Thursday, September 24, 2009

Lizzie

Lizzie has now been consigned to memory. I miss her terribly.

This morning Mom and I took her to Hyde Park Animal Clinic where Tom Wake--a good guy who manages to combine kindness and sensitivity with brisk efficiency--performed the euthanasia services.

Did she know this moment was coming? It sure seemed that way; getting her out of the house was really rough. The clever scenario I’d envisioned for tricking her into her carrier—placing it outside the front door the night before with the expectation of maneuvering her inside the thing this morning after she followed me into the hallway—quickly fell apart when she went into hiding instead. The diabetes meant she was always ravenously hungry and thirsty, yet this time she refused to budge at either the sound of kibble being poured into her silver dish or the sight of a little 2% milk in her orange saucer, as though she sensed something sinister was afoot. I wound up having to corner her under my mother’s desk and muscle her into her carrier, she snarling and spitting every step of the way.

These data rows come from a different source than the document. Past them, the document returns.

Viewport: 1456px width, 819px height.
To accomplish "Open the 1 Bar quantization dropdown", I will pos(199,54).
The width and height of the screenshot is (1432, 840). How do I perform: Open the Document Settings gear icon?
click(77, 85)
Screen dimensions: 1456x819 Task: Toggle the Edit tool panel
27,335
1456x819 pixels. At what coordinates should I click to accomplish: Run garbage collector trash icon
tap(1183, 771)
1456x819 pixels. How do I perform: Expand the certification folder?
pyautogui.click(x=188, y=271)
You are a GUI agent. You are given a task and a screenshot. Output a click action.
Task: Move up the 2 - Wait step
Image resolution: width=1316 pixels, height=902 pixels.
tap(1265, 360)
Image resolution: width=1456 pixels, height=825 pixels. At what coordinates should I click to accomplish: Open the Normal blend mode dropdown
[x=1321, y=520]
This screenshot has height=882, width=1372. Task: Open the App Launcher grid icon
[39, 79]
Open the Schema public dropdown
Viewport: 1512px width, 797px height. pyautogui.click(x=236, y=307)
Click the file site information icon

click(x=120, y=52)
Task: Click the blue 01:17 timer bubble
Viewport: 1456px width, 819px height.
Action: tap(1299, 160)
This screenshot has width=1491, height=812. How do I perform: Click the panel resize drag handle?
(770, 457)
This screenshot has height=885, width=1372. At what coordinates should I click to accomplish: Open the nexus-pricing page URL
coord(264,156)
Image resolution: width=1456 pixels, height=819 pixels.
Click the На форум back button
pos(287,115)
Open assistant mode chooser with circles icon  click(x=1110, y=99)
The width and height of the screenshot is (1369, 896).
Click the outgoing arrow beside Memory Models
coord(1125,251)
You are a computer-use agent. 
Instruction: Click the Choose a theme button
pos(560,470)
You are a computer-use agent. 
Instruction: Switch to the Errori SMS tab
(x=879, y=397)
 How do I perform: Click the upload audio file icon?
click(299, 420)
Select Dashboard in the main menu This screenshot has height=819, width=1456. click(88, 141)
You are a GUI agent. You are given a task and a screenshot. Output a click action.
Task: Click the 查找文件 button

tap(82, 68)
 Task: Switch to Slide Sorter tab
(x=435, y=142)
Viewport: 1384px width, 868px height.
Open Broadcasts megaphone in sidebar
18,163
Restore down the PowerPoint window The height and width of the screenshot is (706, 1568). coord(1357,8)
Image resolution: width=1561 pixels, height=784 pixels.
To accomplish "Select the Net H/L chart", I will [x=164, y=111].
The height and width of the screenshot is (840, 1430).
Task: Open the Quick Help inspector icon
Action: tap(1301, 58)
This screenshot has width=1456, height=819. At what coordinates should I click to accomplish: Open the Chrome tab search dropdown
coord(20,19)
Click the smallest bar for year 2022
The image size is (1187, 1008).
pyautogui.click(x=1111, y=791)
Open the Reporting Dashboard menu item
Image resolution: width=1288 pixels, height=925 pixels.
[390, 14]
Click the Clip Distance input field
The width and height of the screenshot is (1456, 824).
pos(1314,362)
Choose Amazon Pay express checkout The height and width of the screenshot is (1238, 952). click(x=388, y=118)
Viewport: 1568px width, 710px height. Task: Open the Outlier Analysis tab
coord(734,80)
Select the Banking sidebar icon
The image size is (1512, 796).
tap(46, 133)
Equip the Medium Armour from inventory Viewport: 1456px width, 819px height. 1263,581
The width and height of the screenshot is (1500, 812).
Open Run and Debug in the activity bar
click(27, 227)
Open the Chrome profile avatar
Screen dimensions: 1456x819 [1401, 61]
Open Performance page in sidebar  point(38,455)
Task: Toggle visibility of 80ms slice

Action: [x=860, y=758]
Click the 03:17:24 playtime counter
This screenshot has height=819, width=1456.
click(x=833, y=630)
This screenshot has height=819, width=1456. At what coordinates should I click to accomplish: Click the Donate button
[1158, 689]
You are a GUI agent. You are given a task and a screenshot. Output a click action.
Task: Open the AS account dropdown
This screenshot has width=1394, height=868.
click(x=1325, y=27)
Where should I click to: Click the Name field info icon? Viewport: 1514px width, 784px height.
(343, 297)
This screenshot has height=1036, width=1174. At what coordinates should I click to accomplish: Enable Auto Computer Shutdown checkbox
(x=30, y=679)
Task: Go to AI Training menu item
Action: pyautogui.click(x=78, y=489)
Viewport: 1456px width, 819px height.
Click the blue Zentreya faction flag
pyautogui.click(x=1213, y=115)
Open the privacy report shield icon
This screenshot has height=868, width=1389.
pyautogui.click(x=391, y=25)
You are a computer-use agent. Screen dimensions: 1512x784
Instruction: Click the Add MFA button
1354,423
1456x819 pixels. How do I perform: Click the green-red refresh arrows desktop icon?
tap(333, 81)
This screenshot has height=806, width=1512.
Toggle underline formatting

Me feeling like a traitor.

At the clinic Dr. Wake‘s assistant carefully held her on a towel-covered examining table while Tom gently but surely injected her leg with a clear solution that made her unconscious then stopped her heart. At Tom’s urging I stroked her head and spoke softly to her, hoping my loving voice and touch were the last things she experienced as she faded. It was all over so quickly—she didn’t pant or struggle or moan—and I could swear I saw the light go out of her beautiful marble eyes. Her pink tongue protruded a little. Then she was gone.

One especially heartbreaking little moment: as Tom was administering the injection my mother tried to gently rub Lizzie’s extended paw and with her remaining strength Lizzie pulled away from her. I cringed inwardly at this; even seconds from death she would not allow Mom to befriend her. Mom didn’t comment or react, but it must have hurt. She’d tried so hard these last five years to win Lizzie over but Lizzie would have none of it. For a fleeting moment I was actually angry at the cat.

I am going to miss her so. I know I sound like one of those pathetic cat ladies everyone rolls their eyes about, but she was my baby and almost human in her irrepressible playfulness, compelling need for attention and affection, inquisitive nature, epic silliness, and occasions of hissing, paw-swatting cantankerousness. From the moment I first met her, a live-wiry 11 month-old calico in my neighbor's living room, she was truly a character, interrupting her wrestling match with a Kermit toy to bound over and leap into my lap, paws pressed against my chest, performing a whisker-tickling examination of my chin, lips, hands and knuckles, before deciding I was hers. I brought her home that very day (My neighbor had to move and couldn't take her with him) and watched her take over the place, as I knew she would.

I will miss her chirping, burbling greetings, her soft mewlings for her breakfast and supper, her sudden mischievous grabs at my passing feet, and the trick she developed (until finally she became too sick to balance herself safely) of sitting up on her haunches and begging like a dog, knowing I would melt at the sight and give her whatever she was after—usually a saucer of milk, her favorite treat.

Where she learned that gesture I will never know, but then, she was an amazingly smart animal. Whoever said cats can’t be trained has been seriously misinformed; I was always teaching Lizzie new things, often without my realizing I was doing it.

I will miss our hallway hockey games, whapping and sliding back and forth to each other aluminum foil balls, plastic milk jug rings and anything else that would roll or bounce or skip. I will miss hide and seek around the living room furniture, and her snooping shopping bag inspections of incoming groceries. I will miss her frantic little “hurry up!” meows whenever she’d hear my key in the door and her affectionate nuzzles and winds around my legs when I came in and knelt down to tickle her ears and properly say hello.

I have gotten through the rest of this day and this evening by pretending Lizzie is lazily snoozing somewhere in the house out of sight, a contented, fuzzy, tri-colored ball—it’s just too painful right now to admit that she's gone and I will never see her again. I will miss her every day, for a very long time. The house will feel this way for a very long while, strange and still and unnaturally quiet.